» Work to do
Please reproduce, word for word, the lines below from the line with "Select the Default List & Send rule" to the line with "will click(x=268, y=10).", including both of those lines.

» Record list
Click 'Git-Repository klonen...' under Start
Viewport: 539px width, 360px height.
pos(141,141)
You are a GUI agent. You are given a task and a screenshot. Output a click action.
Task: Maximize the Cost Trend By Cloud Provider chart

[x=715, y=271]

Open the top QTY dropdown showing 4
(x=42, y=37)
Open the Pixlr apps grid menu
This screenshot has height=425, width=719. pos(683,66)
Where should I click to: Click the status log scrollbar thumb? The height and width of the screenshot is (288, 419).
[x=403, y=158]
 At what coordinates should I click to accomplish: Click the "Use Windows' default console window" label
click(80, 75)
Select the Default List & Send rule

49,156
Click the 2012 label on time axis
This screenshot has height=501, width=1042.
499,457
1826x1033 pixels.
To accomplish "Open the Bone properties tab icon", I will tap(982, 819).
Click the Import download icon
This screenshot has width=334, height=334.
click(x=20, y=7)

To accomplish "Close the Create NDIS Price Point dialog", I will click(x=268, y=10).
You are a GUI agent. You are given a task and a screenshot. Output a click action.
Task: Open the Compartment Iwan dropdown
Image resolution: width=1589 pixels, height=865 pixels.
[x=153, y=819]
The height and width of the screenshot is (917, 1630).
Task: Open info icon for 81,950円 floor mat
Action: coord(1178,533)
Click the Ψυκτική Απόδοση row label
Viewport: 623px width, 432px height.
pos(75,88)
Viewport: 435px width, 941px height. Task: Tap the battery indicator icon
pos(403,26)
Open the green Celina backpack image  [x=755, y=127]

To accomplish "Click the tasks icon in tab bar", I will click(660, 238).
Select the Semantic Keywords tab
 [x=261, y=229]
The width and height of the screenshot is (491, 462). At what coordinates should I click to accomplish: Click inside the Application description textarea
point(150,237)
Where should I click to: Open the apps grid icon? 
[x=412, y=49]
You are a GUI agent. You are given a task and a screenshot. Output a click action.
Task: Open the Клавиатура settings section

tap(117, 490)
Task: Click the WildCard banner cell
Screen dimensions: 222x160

» Reply
Select the Default List & Send rule

49,156
Click the 2012 label on time axis
This screenshot has height=501, width=1042.
499,457
1826x1033 pixels.
To accomplish "Open the Bone properties tab icon", I will tap(982, 819).
Click the Import download icon
This screenshot has width=334, height=334.
click(x=20, y=7)

To accomplish "Close the Create NDIS Price Point dialog", I will click(x=268, y=10).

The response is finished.